TASK TO CARRY OUT:
All of the entries below are to be copied without any alteration.

EXERCISE INPUT:
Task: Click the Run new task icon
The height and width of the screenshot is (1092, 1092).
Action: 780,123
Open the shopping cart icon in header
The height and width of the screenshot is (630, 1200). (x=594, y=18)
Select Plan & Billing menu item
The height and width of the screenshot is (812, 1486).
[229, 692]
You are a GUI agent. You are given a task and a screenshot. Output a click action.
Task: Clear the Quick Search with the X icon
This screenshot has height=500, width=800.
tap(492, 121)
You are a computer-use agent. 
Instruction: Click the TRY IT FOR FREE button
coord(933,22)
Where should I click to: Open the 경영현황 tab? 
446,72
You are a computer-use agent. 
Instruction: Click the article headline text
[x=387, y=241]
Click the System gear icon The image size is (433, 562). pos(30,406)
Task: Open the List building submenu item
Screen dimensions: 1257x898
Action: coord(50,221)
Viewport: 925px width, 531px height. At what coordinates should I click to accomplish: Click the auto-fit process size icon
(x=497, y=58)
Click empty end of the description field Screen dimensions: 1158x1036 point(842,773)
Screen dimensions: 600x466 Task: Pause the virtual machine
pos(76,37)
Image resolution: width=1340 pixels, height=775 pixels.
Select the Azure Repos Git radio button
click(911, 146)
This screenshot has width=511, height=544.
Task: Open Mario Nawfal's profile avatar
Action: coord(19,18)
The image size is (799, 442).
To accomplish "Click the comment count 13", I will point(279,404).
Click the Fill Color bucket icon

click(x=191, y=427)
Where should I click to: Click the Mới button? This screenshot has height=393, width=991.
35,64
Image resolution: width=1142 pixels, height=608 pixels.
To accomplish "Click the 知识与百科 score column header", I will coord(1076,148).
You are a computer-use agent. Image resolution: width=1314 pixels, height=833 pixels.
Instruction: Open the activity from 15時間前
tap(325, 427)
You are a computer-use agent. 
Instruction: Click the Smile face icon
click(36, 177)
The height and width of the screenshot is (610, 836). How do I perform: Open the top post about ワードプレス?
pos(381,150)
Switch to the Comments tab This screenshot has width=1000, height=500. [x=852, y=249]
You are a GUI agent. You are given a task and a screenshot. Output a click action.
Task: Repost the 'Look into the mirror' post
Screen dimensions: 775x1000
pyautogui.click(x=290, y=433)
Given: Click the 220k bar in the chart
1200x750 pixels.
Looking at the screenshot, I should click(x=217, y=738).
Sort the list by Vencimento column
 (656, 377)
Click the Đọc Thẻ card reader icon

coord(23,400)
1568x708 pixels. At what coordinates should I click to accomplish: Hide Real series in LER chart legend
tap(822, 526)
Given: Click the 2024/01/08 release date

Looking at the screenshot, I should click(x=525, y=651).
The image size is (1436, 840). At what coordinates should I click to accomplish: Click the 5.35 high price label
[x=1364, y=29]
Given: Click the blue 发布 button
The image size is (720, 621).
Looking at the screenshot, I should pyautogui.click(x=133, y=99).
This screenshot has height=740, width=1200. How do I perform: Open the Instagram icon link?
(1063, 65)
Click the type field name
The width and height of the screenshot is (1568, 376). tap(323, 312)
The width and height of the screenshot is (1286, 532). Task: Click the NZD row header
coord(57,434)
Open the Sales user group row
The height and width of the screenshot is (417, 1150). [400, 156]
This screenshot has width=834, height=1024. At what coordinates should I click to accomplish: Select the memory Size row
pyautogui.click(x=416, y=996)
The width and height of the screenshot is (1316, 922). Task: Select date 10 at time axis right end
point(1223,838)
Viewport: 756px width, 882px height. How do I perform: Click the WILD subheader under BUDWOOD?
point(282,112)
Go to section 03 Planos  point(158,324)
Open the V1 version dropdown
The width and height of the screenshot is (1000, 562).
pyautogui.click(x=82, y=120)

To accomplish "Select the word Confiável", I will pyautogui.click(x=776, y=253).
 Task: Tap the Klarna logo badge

SOLUTION BELOW:
Task: Click the Run new task icon
The height and width of the screenshot is (1092, 1092).
Action: 780,123
Open the shopping cart icon in header
The height and width of the screenshot is (630, 1200). (x=594, y=18)
Select Plan & Billing menu item
The height and width of the screenshot is (812, 1486).
[229, 692]
You are a GUI agent. You are given a task and a screenshot. Output a click action.
Task: Clear the Quick Search with the X icon
This screenshot has height=500, width=800.
tap(492, 121)
You are a computer-use agent. 
Instruction: Click the TRY IT FOR FREE button
coord(933,22)
Where should I click to: Open the 경영현황 tab? 
446,72
You are a computer-use agent. 
Instruction: Click the article headline text
[x=387, y=241]
Click the System gear icon The image size is (433, 562). pos(30,406)
Task: Open the List building submenu item
Screen dimensions: 1257x898
Action: coord(50,221)
Viewport: 925px width, 531px height. At what coordinates should I click to accomplish: Click the auto-fit process size icon
(x=497, y=58)
Click empty end of the description field Screen dimensions: 1158x1036 point(842,773)
Screen dimensions: 600x466 Task: Pause the virtual machine
pos(76,37)
Image resolution: width=1340 pixels, height=775 pixels.
Select the Azure Repos Git radio button
click(911, 146)
This screenshot has width=511, height=544.
Task: Open Mario Nawfal's profile avatar
Action: coord(19,18)
The image size is (799, 442).
To accomplish "Click the comment count 13", I will point(279,404).
Click the Fill Color bucket icon

click(x=191, y=427)
Where should I click to: Click the Mới button? This screenshot has height=393, width=991.
35,64
Image resolution: width=1142 pixels, height=608 pixels.
To accomplish "Click the 知识与百科 score column header", I will coord(1076,148).
You are a computer-use agent. Image resolution: width=1314 pixels, height=833 pixels.
Instruction: Open the activity from 15時間前
tap(325, 427)
You are a computer-use agent. 
Instruction: Click the Smile face icon
click(36, 177)
The height and width of the screenshot is (610, 836). How do I perform: Open the top post about ワードプレス?
pos(381,150)
Switch to the Comments tab This screenshot has width=1000, height=500. [x=852, y=249]
You are a GUI agent. You are given a task and a screenshot. Output a click action.
Task: Repost the 'Look into the mirror' post
Screen dimensions: 775x1000
pyautogui.click(x=290, y=433)
Given: Click the 220k bar in the chart
1200x750 pixels.
Looking at the screenshot, I should click(x=217, y=738).
Sort the list by Vencimento column
 (656, 377)
Click the Đọc Thẻ card reader icon

coord(23,400)
1568x708 pixels. At what coordinates should I click to accomplish: Hide Real series in LER chart legend
tap(822, 526)
Given: Click the 2024/01/08 release date

Looking at the screenshot, I should click(x=525, y=651).
The image size is (1436, 840). At what coordinates should I click to accomplish: Click the 5.35 high price label
[x=1364, y=29]
Given: Click the blue 发布 button
The image size is (720, 621).
Looking at the screenshot, I should pyautogui.click(x=133, y=99).
This screenshot has height=740, width=1200. How do I perform: Open the Instagram icon link?
(1063, 65)
Click the type field name
The width and height of the screenshot is (1568, 376). tap(323, 312)
The width and height of the screenshot is (1286, 532). Task: Click the NZD row header
coord(57,434)
Open the Sales user group row
The height and width of the screenshot is (417, 1150). [400, 156]
This screenshot has width=834, height=1024. At what coordinates should I click to accomplish: Select the memory Size row
pyautogui.click(x=416, y=996)
The width and height of the screenshot is (1316, 922). Task: Select date 10 at time axis right end
point(1223,838)
Viewport: 756px width, 882px height. How do I perform: Click the WILD subheader under BUDWOOD?
point(282,112)
Go to section 03 Planos  point(158,324)
Open the V1 version dropdown
The width and height of the screenshot is (1000, 562).
pyautogui.click(x=82, y=120)

To accomplish "Select the word Confiável", I will pyautogui.click(x=776, y=253).
 Task: Tap the Klarna logo badge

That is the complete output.